Half of this money has gone to pay District Attorney's Office salaries, the complaint says.

"In statistical terms, the amount of Philadelphia's forfeiture revenue is almost 8 standard deviations above the mean," according to the complaint. "In laymen's terms, Philadelphia is as aberrant as a 7-foot-tall woman or an 8-foot-tall man."

Sourovelis and two named co-plaintiffs claims they all had property taken from them and were forced to navigate the DA's labyrinthine process to get it back.

Sourovelis's house was seized by the DA after his son, identified in the complaint as YS, was arrested for possessing drugs. After YS's arrest, while Sourvoelis was driving him to a drug rehabilitation program, the DA obtained an ex parte order to take possession of the home, the complaint states.
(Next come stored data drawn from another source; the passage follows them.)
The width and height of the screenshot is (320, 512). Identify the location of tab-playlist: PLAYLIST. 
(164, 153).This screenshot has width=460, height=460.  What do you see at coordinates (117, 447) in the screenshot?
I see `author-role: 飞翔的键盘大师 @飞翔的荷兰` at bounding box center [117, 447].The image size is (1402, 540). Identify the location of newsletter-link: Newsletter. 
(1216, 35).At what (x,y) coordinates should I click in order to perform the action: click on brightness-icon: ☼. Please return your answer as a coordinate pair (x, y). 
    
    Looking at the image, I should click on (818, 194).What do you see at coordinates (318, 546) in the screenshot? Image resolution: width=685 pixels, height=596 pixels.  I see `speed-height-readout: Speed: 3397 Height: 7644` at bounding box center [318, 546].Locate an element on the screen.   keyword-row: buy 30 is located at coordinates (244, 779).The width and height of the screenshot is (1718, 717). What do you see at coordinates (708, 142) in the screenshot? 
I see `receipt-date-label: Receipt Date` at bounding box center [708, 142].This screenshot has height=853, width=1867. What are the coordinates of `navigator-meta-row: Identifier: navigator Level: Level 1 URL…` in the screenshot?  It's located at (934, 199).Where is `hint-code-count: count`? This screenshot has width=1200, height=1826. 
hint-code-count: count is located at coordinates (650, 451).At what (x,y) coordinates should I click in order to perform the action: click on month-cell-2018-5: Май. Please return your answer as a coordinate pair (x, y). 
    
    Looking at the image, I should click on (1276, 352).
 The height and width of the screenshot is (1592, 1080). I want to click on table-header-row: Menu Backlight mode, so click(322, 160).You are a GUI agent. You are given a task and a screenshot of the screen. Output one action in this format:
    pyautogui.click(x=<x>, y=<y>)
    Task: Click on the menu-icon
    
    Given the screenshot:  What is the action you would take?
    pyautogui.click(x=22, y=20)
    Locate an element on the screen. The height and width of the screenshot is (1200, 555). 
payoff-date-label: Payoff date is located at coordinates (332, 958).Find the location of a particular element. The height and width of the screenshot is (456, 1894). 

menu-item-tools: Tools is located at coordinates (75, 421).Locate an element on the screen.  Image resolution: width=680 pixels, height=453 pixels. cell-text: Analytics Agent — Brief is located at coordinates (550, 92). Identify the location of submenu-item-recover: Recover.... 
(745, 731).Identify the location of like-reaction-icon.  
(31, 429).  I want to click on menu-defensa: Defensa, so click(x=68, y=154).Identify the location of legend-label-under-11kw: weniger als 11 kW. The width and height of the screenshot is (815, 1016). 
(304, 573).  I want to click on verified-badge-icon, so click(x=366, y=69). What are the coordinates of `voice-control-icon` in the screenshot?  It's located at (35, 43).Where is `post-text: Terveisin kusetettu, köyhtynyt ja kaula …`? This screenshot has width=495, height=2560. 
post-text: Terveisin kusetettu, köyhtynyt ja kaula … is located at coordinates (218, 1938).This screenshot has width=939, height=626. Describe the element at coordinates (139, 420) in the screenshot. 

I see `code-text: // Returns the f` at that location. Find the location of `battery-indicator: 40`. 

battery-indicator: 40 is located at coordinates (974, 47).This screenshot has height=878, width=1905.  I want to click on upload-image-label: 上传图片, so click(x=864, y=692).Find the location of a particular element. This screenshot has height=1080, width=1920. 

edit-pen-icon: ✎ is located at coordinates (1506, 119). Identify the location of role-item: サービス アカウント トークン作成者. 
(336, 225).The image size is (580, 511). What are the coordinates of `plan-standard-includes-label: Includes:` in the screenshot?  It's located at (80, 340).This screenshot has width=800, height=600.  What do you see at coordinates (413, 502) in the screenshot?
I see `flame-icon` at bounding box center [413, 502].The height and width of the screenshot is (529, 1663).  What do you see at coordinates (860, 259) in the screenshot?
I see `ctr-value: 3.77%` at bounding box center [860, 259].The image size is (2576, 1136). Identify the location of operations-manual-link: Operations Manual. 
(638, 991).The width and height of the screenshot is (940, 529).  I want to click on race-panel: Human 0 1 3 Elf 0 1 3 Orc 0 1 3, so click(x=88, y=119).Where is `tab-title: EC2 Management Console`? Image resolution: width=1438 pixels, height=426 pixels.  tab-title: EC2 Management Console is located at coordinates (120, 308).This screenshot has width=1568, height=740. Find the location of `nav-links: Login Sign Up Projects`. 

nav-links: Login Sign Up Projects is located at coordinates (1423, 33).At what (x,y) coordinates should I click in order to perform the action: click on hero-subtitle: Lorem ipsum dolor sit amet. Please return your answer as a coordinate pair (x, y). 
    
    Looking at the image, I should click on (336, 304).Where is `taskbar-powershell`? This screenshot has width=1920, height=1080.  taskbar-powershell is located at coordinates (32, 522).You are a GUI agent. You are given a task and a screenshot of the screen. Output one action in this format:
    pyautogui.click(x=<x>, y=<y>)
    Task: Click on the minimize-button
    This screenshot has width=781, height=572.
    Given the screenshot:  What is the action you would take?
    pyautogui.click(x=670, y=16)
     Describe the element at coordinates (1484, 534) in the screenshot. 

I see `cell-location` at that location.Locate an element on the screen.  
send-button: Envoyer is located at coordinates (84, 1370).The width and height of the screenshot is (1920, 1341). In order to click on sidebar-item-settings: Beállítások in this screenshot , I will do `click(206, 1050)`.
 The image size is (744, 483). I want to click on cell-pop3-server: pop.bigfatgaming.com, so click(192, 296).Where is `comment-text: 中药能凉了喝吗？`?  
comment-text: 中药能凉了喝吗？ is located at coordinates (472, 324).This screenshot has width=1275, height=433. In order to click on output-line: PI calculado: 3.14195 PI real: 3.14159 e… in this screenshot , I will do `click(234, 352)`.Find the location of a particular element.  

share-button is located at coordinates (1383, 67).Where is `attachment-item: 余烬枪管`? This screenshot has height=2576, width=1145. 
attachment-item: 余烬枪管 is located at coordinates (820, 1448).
Sourovelis was evicted and a lock was placed on the door.

To re-enter his home, Sourvelelis and his wife were brought to a hearing without a judge or jury and told by an assistant district attorney that they would have to relinquish any defense that they were innocent owners of the property and would have to bar YS from entering the home, the complaint states.

They have been allowed back into the home while they await another hearing.

His two co-plaintiffs both face loss of their homes, though they did not a commit any crime, according to the complaint.

The plaintiffs claim the city systematically violates the Due Process clause of the 14th Amendment.

They seek declaratory judgment that the way Philadelphia does this is unconstitutional, and injunction, return of all seized property and nominal damages of one dollar, plus attorney's fees.

They are represented by David Rudovsky of Kairys Rudovsky Messing & Feinberg.

Defendants include Mayor Michael Nutter, the Philadelphia District Attorney's Office, District Attorney R. Seth Williams, and Police Commissioner Charles Ramsey.